Randomization was conducted in two stages: at the neighborhood and at the household level. The randomization design ensured a close to even split of the households in the sample among three groups: early treatment, late treatment, and control. All control households will be offered the treatment after the end of the study.
First, the neighborhoods in the sample were split into a saturation design group and a non-saturation design group based on neighborhood population estimates. Those with a current population from 50 to 200 households were assigned to the saturation design group. Those with a current population below 50 households or above 200 households were assigned to the non-saturation design group. As explained below, it was felt that the saturation design would not work well in either low population or high population neighborhoods.
The non-saturation design group of neighborhoods was randomly split into two schemes: non-saturation scheme 1 and non-saturation scheme 2. In a second stage of randomization, 67% of households in each non-saturation scheme 1 neighborhood were assigned to early treatment and 33% to late treatment. 33% of households in non-saturation scheme 2 neighborhoods were assigned to late treatment and 67% to control.
The saturation design group of neighborhoods was split into six schemes in the first stage of randomization. In saturation scheme 1 neighborhoods, all households were assigned to early treatment. In saturation scheme 6 neighborhoods, all households were assigned to control. In the second stage of randomization, 80% of households in each saturation scheme 2 neighborhood were assigned to early treatment and 20% to late treatment, 20% of households in each saturation scheme 3 neighborhood were assigned to early treatment and 80% to late treatment, 80% of households in each saturation scheme 4 neighborhood were assigned to late treatment and 20% of control, and 20% of households in each saturation scheme 5 neighborhood were assigned to late treatment and 80% to control.

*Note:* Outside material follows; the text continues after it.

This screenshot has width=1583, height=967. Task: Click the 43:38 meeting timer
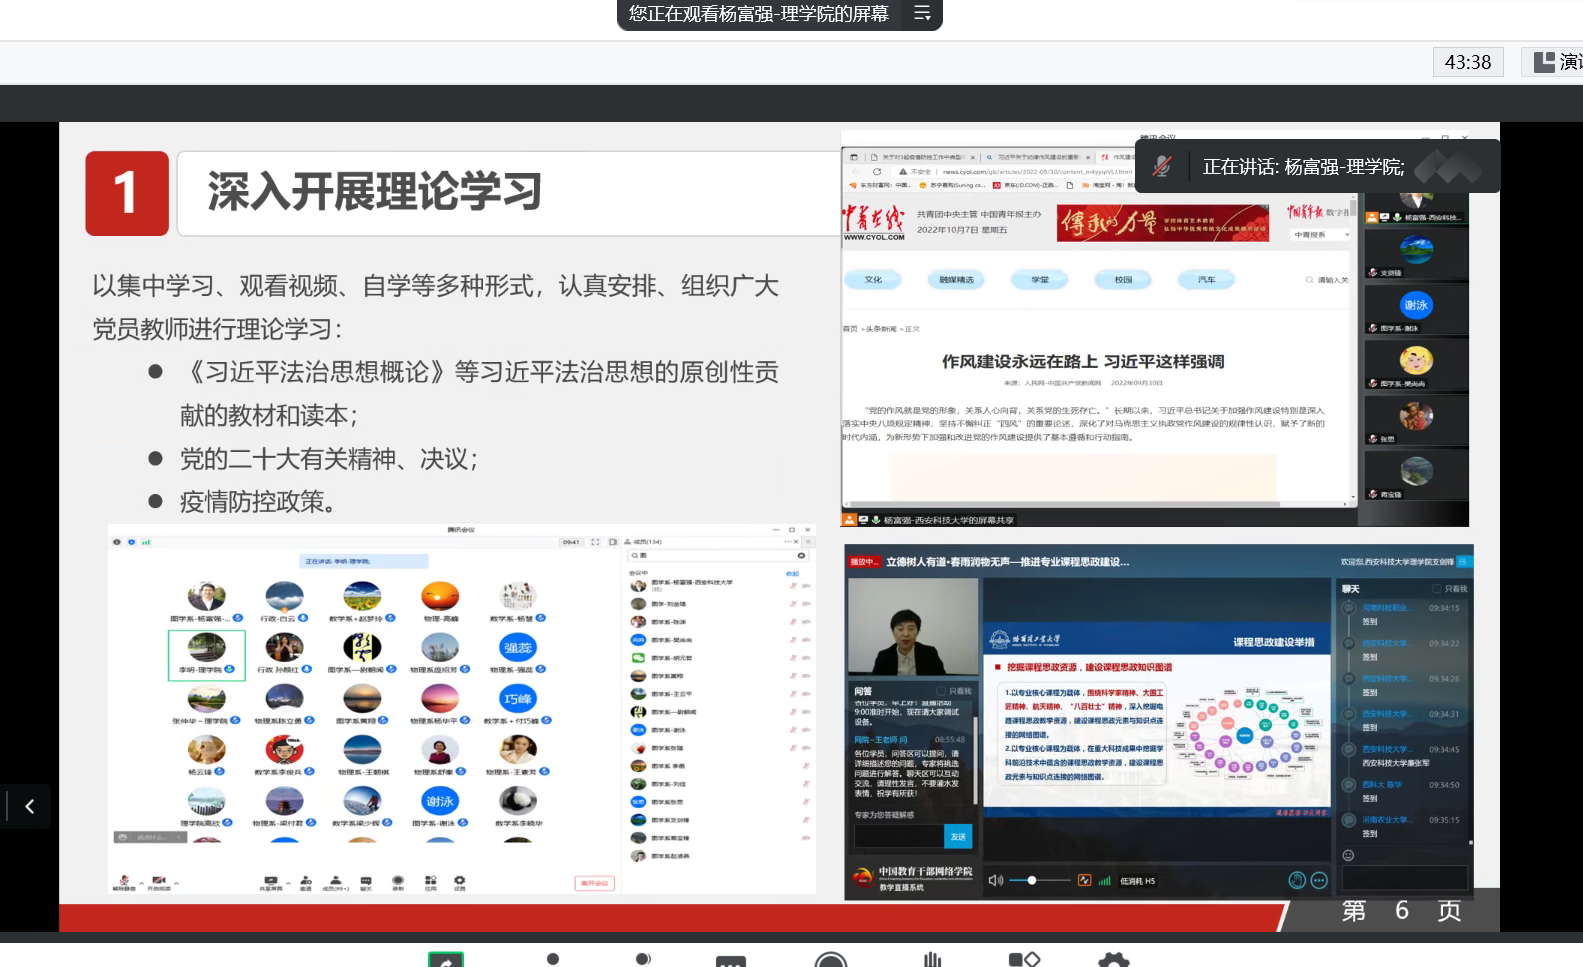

This decision to split neighborhoods into a saturation design group and a non-saturation design group was made based on estimated neighborhood eligibility rates, which we defined as the number of households in the sample from a given neighborhood over the estimated number of households living in that neighborhood. For us to gain insights into how our saturation design interacts with the community effects of the program, we need there to be a correlation between the variation in our imposed saturation rates in the sample and the saturation rates of the program in the population. Our concern was that high variation in eligibility rates across neighborhoods might have led to a breakdown of this correlation. That is, two neighborhoods with the same sample saturation rate but widely different eligibility rates will have two widely different population saturation rates, meaning our sample saturation rates would not be a good proxy of population saturation rates.
Therefore, we excluded neighborhoods with a small population from the saturation design since eligibility rates in those neighborhoods were much higher than average. Similarly, we excluded neighborhoods with a large population from the saturation design since eligibility rates in those neighborhoods were much lower than average. We did select neighborhoods with their current population within an interval around the mean to take part in the saturation design group since it is in those neighborhoods where the eligibility rates were restricted to a certain range.
When determining the different neighborhood schemes, our criteria were: ensuring a close to even split of the households in the total sample among the three treatment groups, having variation in the saturation rates, and having no neighborhood with some households assigned to the early treatment group and some households assigned to the control group. This third criterion was established to avoid potential political issues that may have arisen due to the large time difference at which different households in the same community would have been offered the program had we not prevented this kind of assignment.